戒厳令下 京都潜入記5 二条城の唐門とマヌケな卒業式編

2021年04月09日 | 海外旅行

 前回に続いての京都戦記。

 このご時世、なんの因果か京都を観光することになった、バンゲリング帝国よりの使者、エーリヒ・ハインツ・マリーア・フォン・リリエンシュターン武装親衛隊少尉(そういう設定なのです)。

 こないだは、京都が誇る観光地二条城を楽しんだが(その模様は→こちら)、この場所に少尉は、もうひとつ個人的な思い入れがある。

 それが、小学校の卒業式

 この行事と言えば、なぜか子供たちが6年間の思い出を、声を合わせながらダラダラと語るというイベントがあり、

 

 生徒A「○○小学校で学んだ6年間は」

 生徒B「本当に」

 生徒全員「楽しかった!」

 生徒C「お父さん、お母さん」

 生徒D「先生がた」

 全員で「本当に、ありがとうございました!」

 

 みたいな、ファシスト国家のごとき光景がくり広げられるのが、お約束となっている。

 陣内智則さんのコントでもネタにされていたが(→これですね)、あそこで私が受け持ったのが、まさに京都のシーンで、

 

 「二条城の唐門の」

 

 というセリフを担当した。

 それに続けて、女の子が、

 

 「その輝きの美しかったこと」

 

 このときの違和感を、今でも覚えている。

 

 陣内さんのネタでもある通り、ああいうとき子供たちはたいてい、べちゃッと間延びしたトーンでセリフを言うもの。

 上記の例でいえば、

 「○○小学校で学んだ6年間は」

 ではなく、

 

 「○○しょーがっこーでぇ~、まなんだろくねんかんわぁ~」


 
 その方程式に従って私も、

 

 「にじょーじょーのぉ~、からもんのぉ~」

 

 底抜けな発声をするわけだが、次が問題である。

 続く女の子というのが、堂々と、

 

 「その輝きの美しかったこと!」


 
 メチャメチャにビシッとした声で、こちらの後を受けるのだ。
 
 この並びが、えらいことなのである。

 こっちは先生方の

 「みなが一斉に声を合わせて、心がひとつになって感動」

 といった、ナスのヘタのごとき自己満足的ルールに従って、わざわざダルく読んでいるのに、そこを腹式呼吸もバリバリの伸びやかな声量。

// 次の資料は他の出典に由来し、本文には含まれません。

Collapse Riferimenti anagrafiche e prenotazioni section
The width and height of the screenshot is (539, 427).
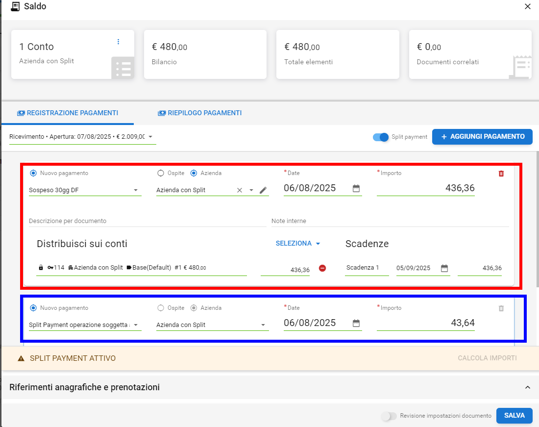(527, 387)
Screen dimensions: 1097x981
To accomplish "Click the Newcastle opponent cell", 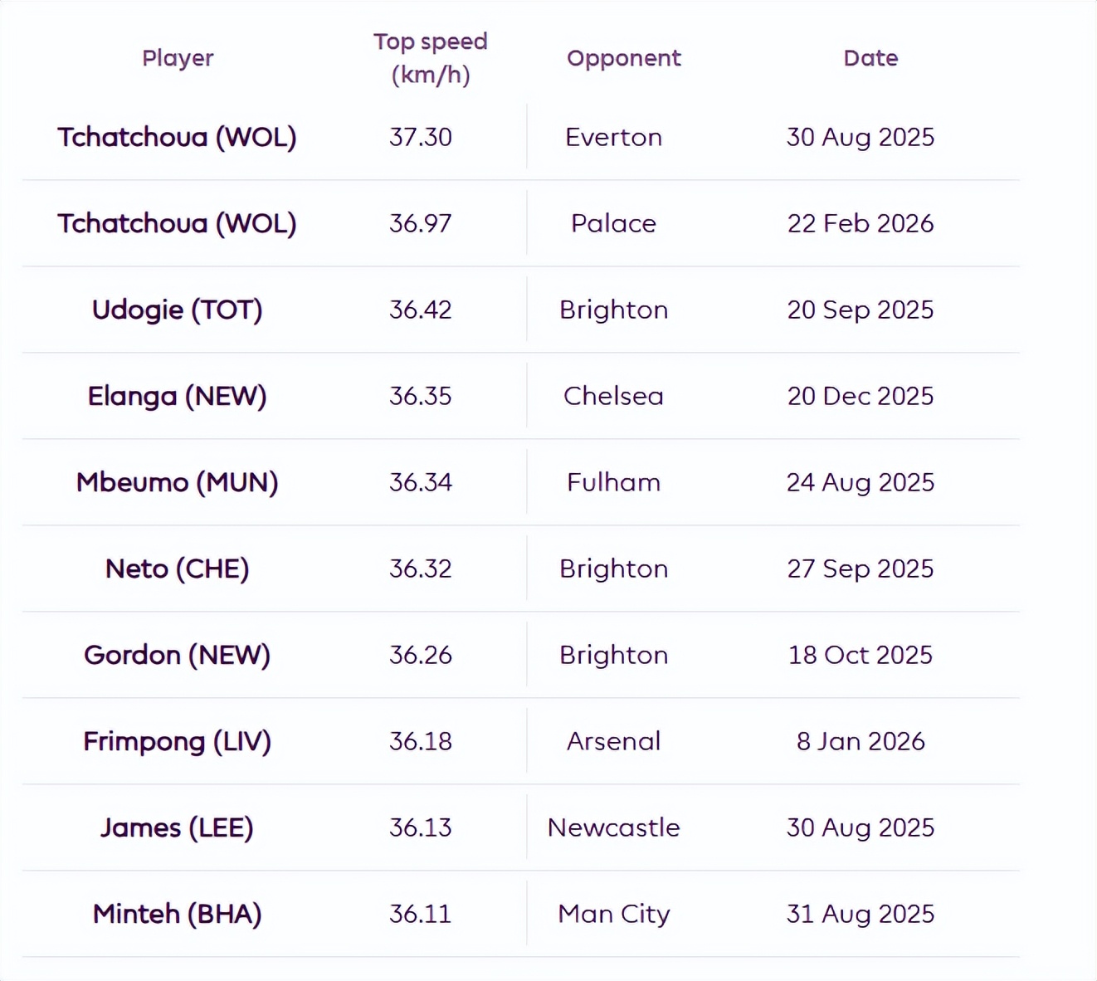I will (x=613, y=827).
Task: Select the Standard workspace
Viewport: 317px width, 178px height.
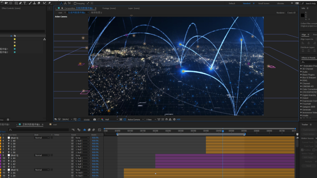Action: pos(247,3)
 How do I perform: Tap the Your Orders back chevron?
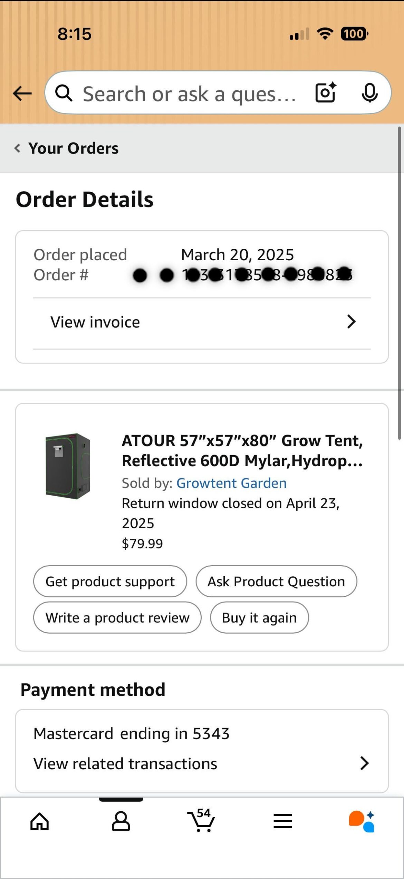pyautogui.click(x=17, y=148)
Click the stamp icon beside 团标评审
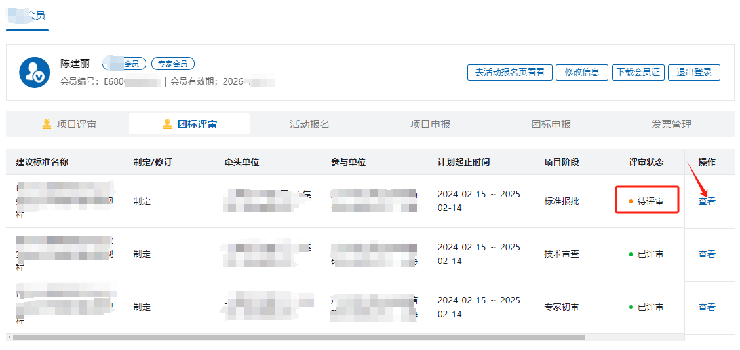The image size is (740, 350). pos(167,124)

 これでは、まるで私がやる気のないか、居眠りでもしている、スットコ生徒のようである。

 おいおい、学校という全体主義なファッショの世界では、もうちょっと空気を読むというか、周囲とトーンを合わせることが必要である。

 そこにガッツリ自己主張を入れてくるとは、どういう了見だ。

 しかもそれが、卒業式などという、どうでもいいイベントで発動とは、まったく自我の無駄遣い。

 ほかにもっと、大事なことはあるだろう。コンゴの怪獣モケーレ・ムベンベは本当にいるのかとか。

 そんな、こちらのつぶやきもなんとやらで、彼女は朗々と謳いあげる。まるでシェイクスピア女優か、オペラ歌手

 なんせミスヲタなもんで、思わずクレイグ・ライスの小説みたいに、

 「どうした、オフィーリアよ!」

 なんて、声をかけたくなっちまったよ。

 こういう場合は、どちらかが妥協して、相手に合わせないと、聞いてる親御さんも腰が抜けるであろう。

 とはいえ、卒業式を精一杯盛り上げようとがんばる、奇特……マジメな女子生徒に、

 「もっとマヌケでお願いします」

 なんて、とても頼めるものではない。

 かといって、こちらが合わせて、

 

 「二条城の、唐門の!(ビシッ!)」

 

 とかヒトラー・ユーゲントの優等生のごとく右手を挙げても、それはそれで恥ずかしいし、きっとクラスの仲間から、

 

 「おいおい、えらいイキッてんなあ」

 「女のプレッシャーに負けたな」

 「モテたいだけちゃうか」

 「どっちにしても、阿呆にしか見えへんけどな。アハハ!」

 

 などなど、バカにされまくるのは目に見えている。

 そしてなにより、

 

 「小学校における卒業生の言葉は、腰砕けでなくてはならない」

 

 という日本古来からの伝統文化を、ここで途切れさすわけにはいかない。

 それこそまさに、小学校生活の画竜点睛を欠くというものだ。

 決めた、私は我が道を行く。


 
 「二条城の、唐門の!(ビシッ!)」

 

 ではなく、

 

 「にじょーじょーのぉ~、からもんのぉ~」

 

 これこそが、真の日本の卒業式だ。

 子供ながら、なんという愛国精神であろうか。こんな男がいてくれれば、日本の未来はまさに盤石である。

 結局、12歳の少尉はおのれの信念をつらぬき、どこまでもマヌケに、「にじょーじょーのぉ~」と声を発した。

 これにはオフィーリア子ちゃんも、ひるむことなく「その美しさよ!」と応えた。

 その声はどこまでも軽やかに、場から浮いていたが、列席した大人はどう感じたのだろう。

 案外、ふつうに感動したりしてね。

 それはともかく、なんか、そんなことしか覚えていないってことは、私はよっぽど「学校」や「式典」というものに興味がないんだなあ。

 とか、今さら思ったり思わなかったり、したとさ。